Bank of Montreal’s first-quarter earnings have painted a clear picture of the difficult balancing act Canada’s banks are now trying to negotiate, as they turn to secondary divisions such as capital markets and wealth management to compensate for slowing revenues from their core domestic banking businesses.
A key factor in those slowing revenues is the record-high debt load of Canadian consumers, which is not only a concern for the wider economy but is forcing the financial sector to lean more heavily on other divisions to boost earnings.
BMO, the first of Canada’s major banks to report first-quarter earnings, reported stronger-than-expected profits Tuesday from its investment banking division, which helped mask an otherwise sluggish picture from personal and commercial banking in Canada.
Canada’s fourth-largest bank made $1.05-billion or $1.53 a share in the quarter, down 5 per cent from $1.11-billion or $1.65 a year ago. Revenue fell 1 per cent to $4.08-billion. BMO also announced a surprise dividend increase, boosting its quarterly payout by 2 cents to 72 cents.
On an adjusted basis, factoring out unusual items, BMO made $1.52 a share. That beat the expectations of analysts, who were forecasting earnings of about $1.47 a share. The adjusted earnings exclude costs related to the bank’s U.S. expansion, and the diminishing impact of its structured credit business in the U.K., which is being wound down. That business contributed just $7-million in profit this quarter, compared with $136-million a year ago.

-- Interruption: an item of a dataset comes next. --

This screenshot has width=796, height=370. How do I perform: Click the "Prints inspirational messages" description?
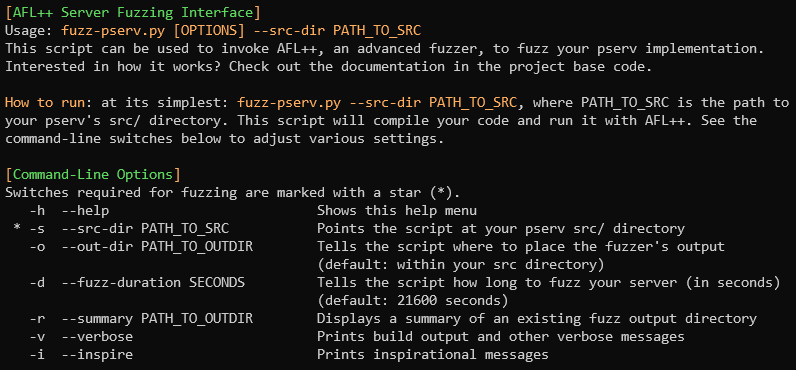pos(433,355)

The investment banking division made $310-million in the quarter, up 38 per cent, as investment banking benefited from an increase in mergers and acquisition activity, more debt underwriting, and higher trading activity. It was the second succsessive quarter where profit topped $300-million in capital markets.
“Much stronger-than-expected trading and underwriting revenues provided an upside surprise,” Rob Sedran, an analyst with CIBC World Markets, wrote in a research note to clients.

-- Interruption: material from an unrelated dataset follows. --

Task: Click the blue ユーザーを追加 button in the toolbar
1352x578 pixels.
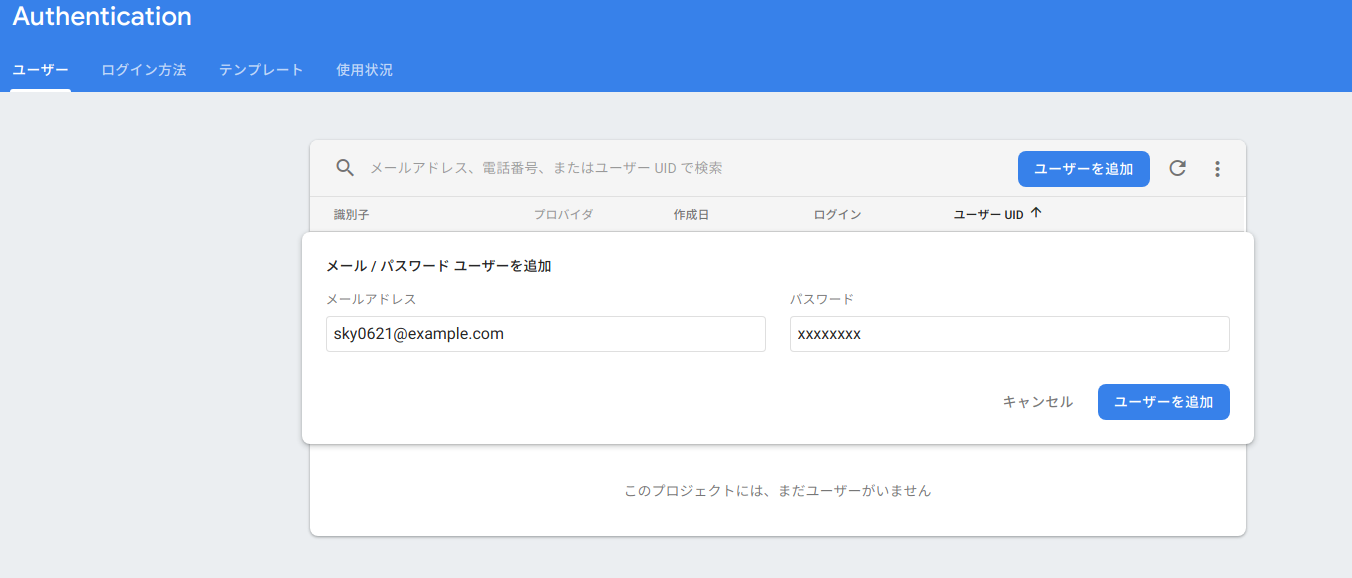Action: tap(1083, 168)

However, slimming margins in the core personal and commercial banking businesses in Canada were a concern, as were the sluggish revenues in those divisions. BMO’s Canadian retail banking operations made $458-million in the quarter, an increase of 4 per cent, as the bank reported fewer losses on bad loans. Net interest income, a measure of the profits banks make on their lending, fell more than 4 per cent.
Analysts have long been forecasting that retail banking growth would slow amid high consumer debt loads in Canada, which is lowering appetite for borrowing. “Domestic bank revenues were flat both sequentially and compared to prior years,” Brad Smith, an analyst with Stonecap Securities, said in a note to clients.

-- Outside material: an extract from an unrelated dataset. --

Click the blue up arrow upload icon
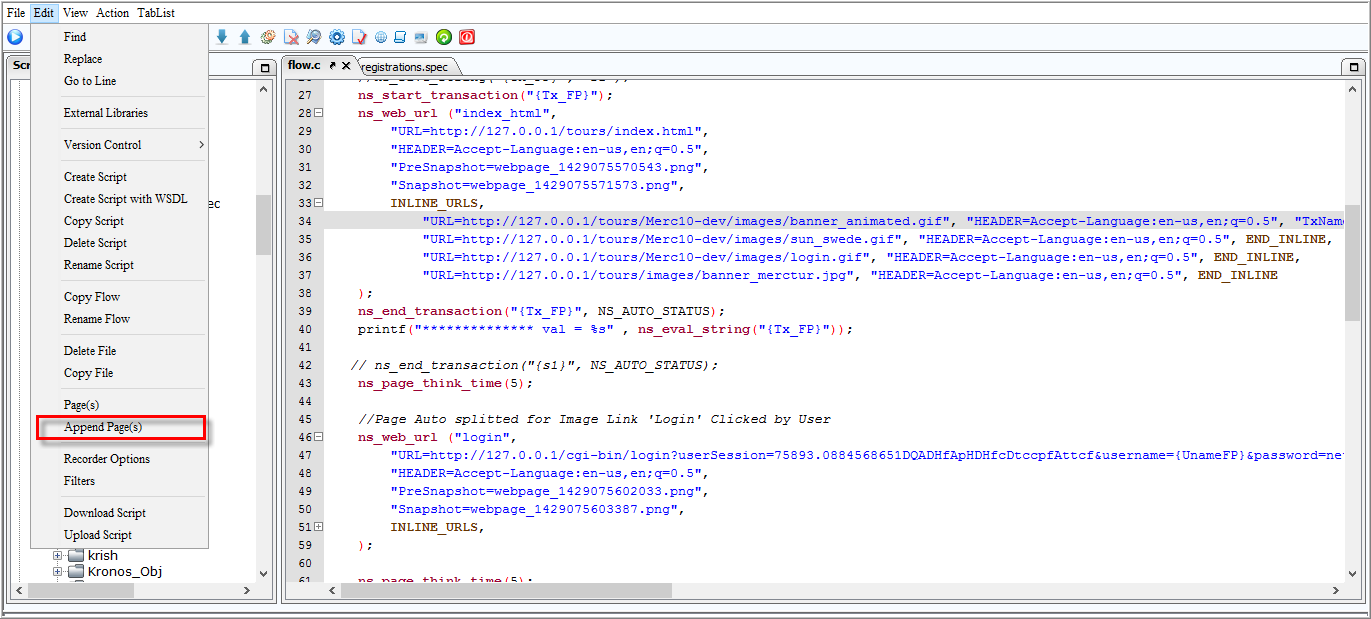This screenshot has width=1371, height=619. [x=245, y=37]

The U.S. retail banking division made $183-million, up 17 per cent from a year ago. The bank’s private client group, which caters to wealthy customers, made $163-million, up 56 per cent from a year ago. However, BMO reported a loss of $65-million in its corporate services division, a significant drop from the $181-million profit that segment made a year ago when the bank had higher revenues from a structured credit business that is now winding down.
Despite the sluggish revenue picture, BMO chief executive officer Bill Downe said he was pleased with the quarter. “BMO had a strong first quarter, with momentum in each of our businesses and a strong capital position,” Mr. Downe said in a statement. “Looking ahead, we are well-positioned to leverage our North American platform and deliver sustained earnings growth.”
The dividend increase was seen as a positive for the bank, since BMO wasn’t considered a likely candidate for a boost this quarter, which could put pressure on other banks to raise their payouts. “BMO’s dividend increase was a bit of a surprise,” Barclays Capital analyst John Aiken said in a research note to clients. “Given the importance of dividend yields to the banks’ valuations, it will likely put some pressure on others who do not announce similar increases this quarter.”